Dust: An Elysian Tail sold over 45,000 copies during August 2012 based on leaderboard totals, and finished 2012 with nearly 83,000 sold. On February 18, 2014, Dust: An Elysian Tail was included as a part of Humble Indie Bundle 11. In March 2014, Humble Hearts reported that Dust: An Elysian Tail had sold more than a million copies across all platforms.

==Future==

I will revisit the story of Dust sometime, it will be a while, because I want to do something unique, and different for a while. But I do have ideas for the next couple games. Like one we've done a lot of talking about and how we want to approach it.
— Dean Dodrill, PAX East 2013 interview

In October 2017, Dodrill announced that Humble Hearts' next game was Never Stop Sneakin, a light-hearted stealth game influenced by the Metal Gear series as part of his personal challenge in creating his sophomore game. Unlike Dust, Never Stop Sneakin is played from a top-down perspective in a three-dimension world, and includes procedural generation with "engaging combat with the simplest controls possible", according to Dodrill.
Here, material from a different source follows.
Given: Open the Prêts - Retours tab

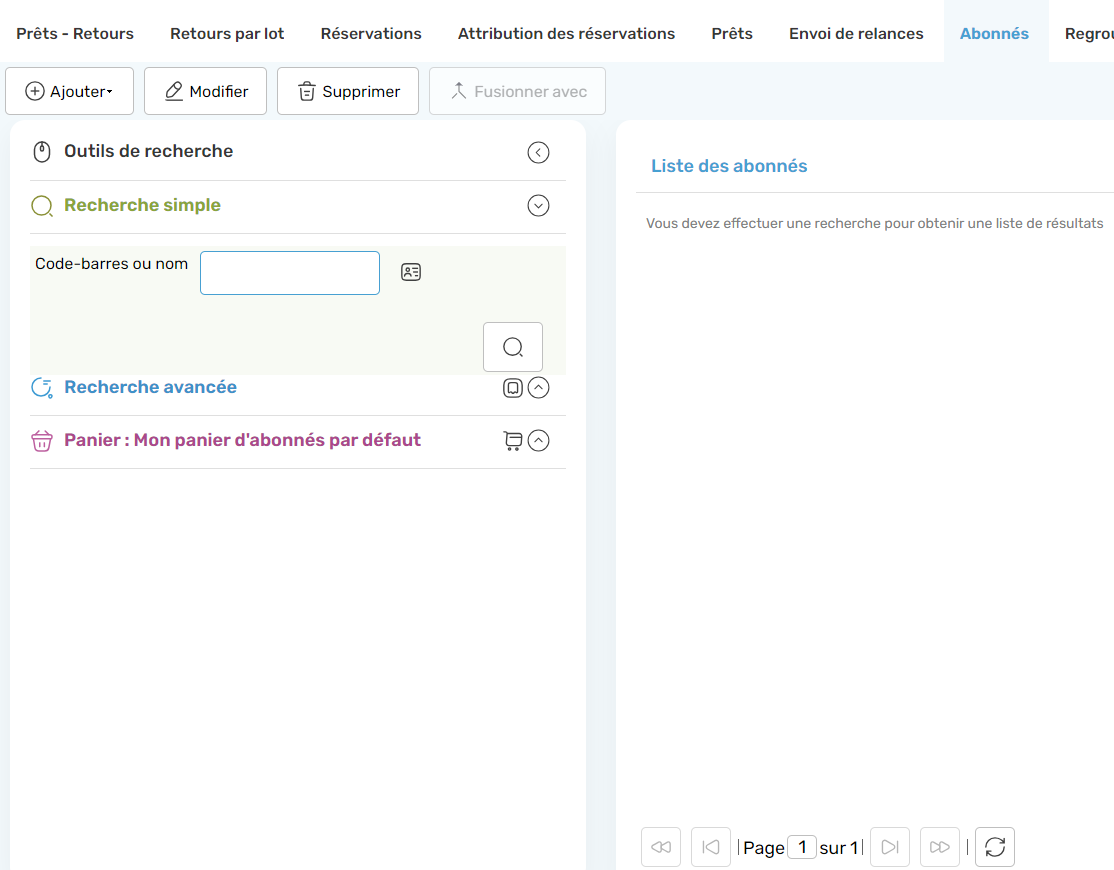Looking at the screenshot, I should tap(74, 32).
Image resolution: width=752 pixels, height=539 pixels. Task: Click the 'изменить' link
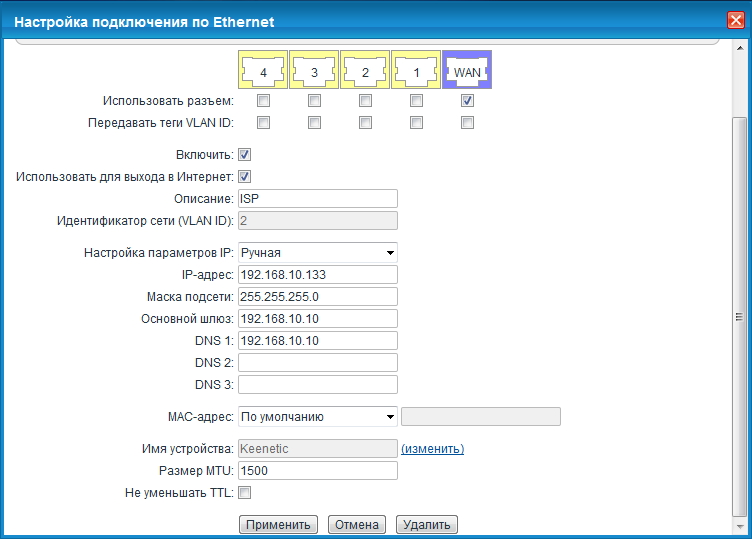(x=432, y=449)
In the game, the mad genius Amadeus Guildenstern has gone back in time and kidnapped all of the past U.S. Presidents, and the player, as a secret agent, must infiltrate Guildenstern's base to rescue them.

==In other media==
Fidget was featured as a usable skin in the Xbox 360 port of the survival-sandbox game Minecraft in the 2012 Summer of Arcade Skin Pack DLC, which was exclusive for a limited time between July and August 2012. Popular YouTuber Stampylonghead is best known for using this skin as his character in his Minecraft videos.

Dust is a playable character in the crossover fighting game Indie Pogo, which was released in July 2018 on Steam.